____ Source document

Six people die from bird flu in Vietnam

SIX people have died in Vietnam from the deadly H5N1 strain of bird flu and Cambodia said yesterday that two children living outside the capital Phnom Penh were suspected of having contracted the disease.

Six people die from bird flu in Vietnam

However, the outbreaks across Asia have mostly affected poultry, killing or forcing the slaughter of more than 20 million chickens.

The World Health Organisation (WHO) has warned that while the virus has so far only infected people in direct contact with chickens, it could create a deadly global pandemic if it mutates into a form transmitted through human contact.

Yesterday, the WHO warned that Asian countries may need help to carry out poultry culls, seen as the best way to contain the disease, quickly and safely.

"They certainly need assistance, some of them need financial support and some of them have said that there may be a shortage of culling equipment," said WHO spokesman Ian Simpson in Geneva.

The European Union signalled that its ban on Thai chicken may stay in place until Thailand was declared free of the disease. France cautioned travellers to avoid poultry and hogs in affected countries and Russia banned poultry imports from four more Asian countries Thailand, Cambodia, Taiwan and Indonesia.

As Thailand announced that the virus had spread across a vast swathe of the kingdom, Prime Minister Thaksin Shinawatra appealed for calm. "People should not panic. The disease is not easily caught by humans. Only those who live closely with chickens are at risk," he said in a call unheeded by investors who sent the bourse's main index tumbling 3.83%.

Thai health officials said a six-year-old boy died in hospital on Sunday and that there were two other confirmed cases of the disease as well as 10 suspected infections including five who have already died.

________
____ Data provided

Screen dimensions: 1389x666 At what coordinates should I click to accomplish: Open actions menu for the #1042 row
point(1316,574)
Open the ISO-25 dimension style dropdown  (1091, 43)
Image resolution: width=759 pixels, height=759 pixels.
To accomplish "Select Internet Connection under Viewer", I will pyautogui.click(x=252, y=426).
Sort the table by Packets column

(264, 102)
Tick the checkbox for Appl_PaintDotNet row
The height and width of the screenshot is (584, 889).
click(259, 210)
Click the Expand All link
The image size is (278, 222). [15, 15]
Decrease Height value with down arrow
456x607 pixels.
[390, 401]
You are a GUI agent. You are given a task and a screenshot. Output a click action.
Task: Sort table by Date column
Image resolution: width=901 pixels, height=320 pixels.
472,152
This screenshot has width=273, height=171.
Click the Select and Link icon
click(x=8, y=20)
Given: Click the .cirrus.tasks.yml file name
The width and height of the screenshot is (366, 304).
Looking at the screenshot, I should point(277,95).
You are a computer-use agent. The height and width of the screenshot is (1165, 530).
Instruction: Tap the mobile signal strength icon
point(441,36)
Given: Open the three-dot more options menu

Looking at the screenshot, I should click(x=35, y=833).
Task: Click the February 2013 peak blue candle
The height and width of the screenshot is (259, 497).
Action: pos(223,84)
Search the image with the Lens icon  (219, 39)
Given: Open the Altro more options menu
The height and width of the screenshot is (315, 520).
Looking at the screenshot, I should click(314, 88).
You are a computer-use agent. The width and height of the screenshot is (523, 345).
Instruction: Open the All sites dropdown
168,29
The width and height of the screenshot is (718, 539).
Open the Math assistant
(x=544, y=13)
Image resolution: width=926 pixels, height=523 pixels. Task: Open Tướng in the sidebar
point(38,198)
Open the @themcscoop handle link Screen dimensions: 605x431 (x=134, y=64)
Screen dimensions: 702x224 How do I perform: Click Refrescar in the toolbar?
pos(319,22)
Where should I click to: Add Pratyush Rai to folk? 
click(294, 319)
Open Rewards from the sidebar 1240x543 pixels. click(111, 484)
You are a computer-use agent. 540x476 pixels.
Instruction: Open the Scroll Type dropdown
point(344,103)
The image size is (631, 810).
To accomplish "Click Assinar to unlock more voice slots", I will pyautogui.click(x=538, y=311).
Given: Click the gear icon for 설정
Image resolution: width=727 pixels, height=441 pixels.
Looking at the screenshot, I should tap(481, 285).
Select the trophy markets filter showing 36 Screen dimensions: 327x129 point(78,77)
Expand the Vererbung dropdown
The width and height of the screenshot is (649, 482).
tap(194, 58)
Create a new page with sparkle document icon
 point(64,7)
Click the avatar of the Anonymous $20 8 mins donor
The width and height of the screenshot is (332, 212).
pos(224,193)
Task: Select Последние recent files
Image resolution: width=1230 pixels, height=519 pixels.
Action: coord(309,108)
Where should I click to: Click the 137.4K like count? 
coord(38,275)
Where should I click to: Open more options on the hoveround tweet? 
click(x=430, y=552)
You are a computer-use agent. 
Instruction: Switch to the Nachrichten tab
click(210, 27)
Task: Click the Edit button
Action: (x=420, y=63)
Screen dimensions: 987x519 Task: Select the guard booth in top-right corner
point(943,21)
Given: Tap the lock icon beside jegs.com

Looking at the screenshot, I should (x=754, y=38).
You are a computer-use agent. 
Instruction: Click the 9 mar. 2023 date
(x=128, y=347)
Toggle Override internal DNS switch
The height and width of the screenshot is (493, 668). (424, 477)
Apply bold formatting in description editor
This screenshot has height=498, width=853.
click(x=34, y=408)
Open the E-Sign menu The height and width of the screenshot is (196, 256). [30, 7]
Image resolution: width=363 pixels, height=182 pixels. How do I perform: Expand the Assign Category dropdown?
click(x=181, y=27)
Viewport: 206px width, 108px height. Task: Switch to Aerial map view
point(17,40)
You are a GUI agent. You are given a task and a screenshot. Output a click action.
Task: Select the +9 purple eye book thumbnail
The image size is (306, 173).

________

_What you need to do:_
1. According to the bird flu article, how many chickens have the outbreaks across Asia killed or forced to be slaughtered?
2. Reproduce the passage of the bird flu article between "Yesterday, the WHO" and "Taiwan and Indonesia.", inclusive.

_Responses per task:_
1. More than 20 million.

2.
Yesterday, the WHO warned that Asian countries may need help to carry out poultry culls, seen as the best way to contain the disease, quickly and safely.

"They certainly need assistance, some of them need financial support and some of them have said that there may be a shortage of culling equipment," said WHO spokesman Ian Simpson in Geneva.

The European Union signalled that its ban on Thai chicken may stay in place until Thailand was declared free of the disease. France cautioned travellers to avoid poultry and hogs in affected countries and Russia banned poultry imports from four more Asian countries Thailand, Cambodia, Taiwan and Indonesia.